Excerpts from a dataset:
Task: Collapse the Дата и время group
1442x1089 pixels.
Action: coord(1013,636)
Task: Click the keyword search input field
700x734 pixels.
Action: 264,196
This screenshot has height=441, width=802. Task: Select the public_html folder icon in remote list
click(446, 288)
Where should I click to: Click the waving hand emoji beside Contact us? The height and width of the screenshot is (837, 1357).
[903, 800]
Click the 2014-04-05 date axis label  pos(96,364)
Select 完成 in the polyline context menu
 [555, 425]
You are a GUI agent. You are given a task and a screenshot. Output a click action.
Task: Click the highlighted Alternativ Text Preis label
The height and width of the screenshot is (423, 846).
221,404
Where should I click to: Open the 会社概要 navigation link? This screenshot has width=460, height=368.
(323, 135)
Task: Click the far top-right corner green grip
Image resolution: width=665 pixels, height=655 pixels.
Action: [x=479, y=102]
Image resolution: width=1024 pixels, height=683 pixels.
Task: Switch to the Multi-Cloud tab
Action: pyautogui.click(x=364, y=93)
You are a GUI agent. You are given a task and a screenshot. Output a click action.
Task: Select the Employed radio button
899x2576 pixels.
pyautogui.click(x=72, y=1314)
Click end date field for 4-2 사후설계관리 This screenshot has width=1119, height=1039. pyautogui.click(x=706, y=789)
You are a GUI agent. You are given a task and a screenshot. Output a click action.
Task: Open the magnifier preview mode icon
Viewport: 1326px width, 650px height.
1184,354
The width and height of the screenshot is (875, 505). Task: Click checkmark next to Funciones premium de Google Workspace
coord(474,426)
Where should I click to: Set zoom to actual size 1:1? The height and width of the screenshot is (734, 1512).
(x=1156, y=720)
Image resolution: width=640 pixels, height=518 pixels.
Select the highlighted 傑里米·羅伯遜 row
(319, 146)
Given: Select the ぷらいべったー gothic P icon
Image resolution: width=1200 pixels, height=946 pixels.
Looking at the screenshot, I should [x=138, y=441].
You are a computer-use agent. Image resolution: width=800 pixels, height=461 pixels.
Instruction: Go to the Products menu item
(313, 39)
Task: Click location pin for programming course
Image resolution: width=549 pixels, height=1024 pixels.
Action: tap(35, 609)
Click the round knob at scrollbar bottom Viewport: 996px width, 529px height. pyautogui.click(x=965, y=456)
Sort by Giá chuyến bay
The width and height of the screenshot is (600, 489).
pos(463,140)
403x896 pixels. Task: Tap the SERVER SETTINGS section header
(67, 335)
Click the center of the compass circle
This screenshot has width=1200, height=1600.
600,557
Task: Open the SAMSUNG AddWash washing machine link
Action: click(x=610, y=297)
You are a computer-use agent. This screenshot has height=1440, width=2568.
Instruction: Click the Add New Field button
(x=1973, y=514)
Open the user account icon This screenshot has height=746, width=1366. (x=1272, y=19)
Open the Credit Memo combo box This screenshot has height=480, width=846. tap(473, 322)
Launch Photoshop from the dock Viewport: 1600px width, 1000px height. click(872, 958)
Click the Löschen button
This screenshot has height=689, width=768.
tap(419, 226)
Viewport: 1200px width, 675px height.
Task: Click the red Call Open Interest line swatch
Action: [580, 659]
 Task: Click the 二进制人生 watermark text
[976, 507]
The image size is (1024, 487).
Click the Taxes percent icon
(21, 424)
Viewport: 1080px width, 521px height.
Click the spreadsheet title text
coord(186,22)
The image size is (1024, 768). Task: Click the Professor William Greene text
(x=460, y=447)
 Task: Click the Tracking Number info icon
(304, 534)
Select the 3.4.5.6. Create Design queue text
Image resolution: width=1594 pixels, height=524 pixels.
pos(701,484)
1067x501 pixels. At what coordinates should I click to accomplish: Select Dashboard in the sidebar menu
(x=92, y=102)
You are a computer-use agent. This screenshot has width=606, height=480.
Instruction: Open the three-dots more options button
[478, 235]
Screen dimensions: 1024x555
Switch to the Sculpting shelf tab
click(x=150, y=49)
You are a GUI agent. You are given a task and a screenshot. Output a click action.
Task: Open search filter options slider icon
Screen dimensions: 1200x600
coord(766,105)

*Aim of the task*
Leaving nothing out, print each line above exactly.

*Solved exercise*
Task: Collapse the Дата и время group
1442x1089 pixels.
Action: coord(1013,636)
Task: Click the keyword search input field
700x734 pixels.
Action: 264,196
This screenshot has height=441, width=802. Task: Select the public_html folder icon in remote list
click(446, 288)
Where should I click to: Click the waving hand emoji beside Contact us? The height and width of the screenshot is (837, 1357).
[903, 800]
Click the 2014-04-05 date axis label  pos(96,364)
Select 完成 in the polyline context menu
 [555, 425]
You are a GUI agent. You are given a task and a screenshot. Output a click action.
Task: Click the highlighted Alternativ Text Preis label
The height and width of the screenshot is (423, 846).
221,404
Where should I click to: Open the 会社概要 navigation link? This screenshot has width=460, height=368.
(323, 135)
Task: Click the far top-right corner green grip
Image resolution: width=665 pixels, height=655 pixels.
Action: [x=479, y=102]
Image resolution: width=1024 pixels, height=683 pixels.
Task: Switch to the Multi-Cloud tab
Action: pyautogui.click(x=364, y=93)
You are a GUI agent. You are given a task and a screenshot. Output a click action.
Task: Select the Employed radio button
899x2576 pixels.
pyautogui.click(x=72, y=1314)
Click end date field for 4-2 사후설계관리 This screenshot has width=1119, height=1039. pyautogui.click(x=706, y=789)
You are a GUI agent. You are given a task and a screenshot. Output a click action.
Task: Open the magnifier preview mode icon
Viewport: 1326px width, 650px height.
1184,354
The width and height of the screenshot is (875, 505). Task: Click checkmark next to Funciones premium de Google Workspace
coord(474,426)
Where should I click to: Set zoom to actual size 1:1? The height and width of the screenshot is (734, 1512).
(x=1156, y=720)
Image resolution: width=640 pixels, height=518 pixels.
Select the highlighted 傑里米·羅伯遜 row
(319, 146)
Given: Select the ぷらいべったー gothic P icon
Image resolution: width=1200 pixels, height=946 pixels.
Looking at the screenshot, I should [x=138, y=441].
You are a computer-use agent. Image resolution: width=800 pixels, height=461 pixels.
Instruction: Go to the Products menu item
(313, 39)
Task: Click location pin for programming course
Image resolution: width=549 pixels, height=1024 pixels.
Action: tap(35, 609)
Click the round knob at scrollbar bottom Viewport: 996px width, 529px height. pyautogui.click(x=965, y=456)
Sort by Giá chuyến bay
The width and height of the screenshot is (600, 489).
pos(463,140)
403x896 pixels. Task: Tap the SERVER SETTINGS section header
(67, 335)
Click the center of the compass circle
This screenshot has width=1200, height=1600.
600,557
Task: Open the SAMSUNG AddWash washing machine link
Action: click(x=610, y=297)
You are a computer-use agent. This screenshot has height=1440, width=2568.
Instruction: Click the Add New Field button
(x=1973, y=514)
Open the user account icon This screenshot has height=746, width=1366. (x=1272, y=19)
Open the Credit Memo combo box This screenshot has height=480, width=846. tap(473, 322)
Launch Photoshop from the dock Viewport: 1600px width, 1000px height. click(872, 958)
Click the Löschen button
This screenshot has height=689, width=768.
tap(419, 226)
Viewport: 1200px width, 675px height.
Task: Click the red Call Open Interest line swatch
Action: [580, 659]
 Task: Click the 二进制人生 watermark text
[976, 507]
The image size is (1024, 487).
Click the Taxes percent icon
(21, 424)
Viewport: 1080px width, 521px height.
Click the spreadsheet title text
coord(186,22)
The image size is (1024, 768). Task: Click the Professor William Greene text
(x=460, y=447)
 Task: Click the Tracking Number info icon
(304, 534)
Select the 3.4.5.6. Create Design queue text
Image resolution: width=1594 pixels, height=524 pixels.
pos(701,484)
1067x501 pixels. At what coordinates should I click to accomplish: Select Dashboard in the sidebar menu
(x=92, y=102)
You are a computer-use agent. This screenshot has width=606, height=480.
Instruction: Open the three-dots more options button
[478, 235]
Screen dimensions: 1024x555
Switch to the Sculpting shelf tab
click(x=150, y=49)
You are a GUI agent. You are given a task and a screenshot. Output a click action.
Task: Open search filter options slider icon
Screen dimensions: 1200x600
coord(766,105)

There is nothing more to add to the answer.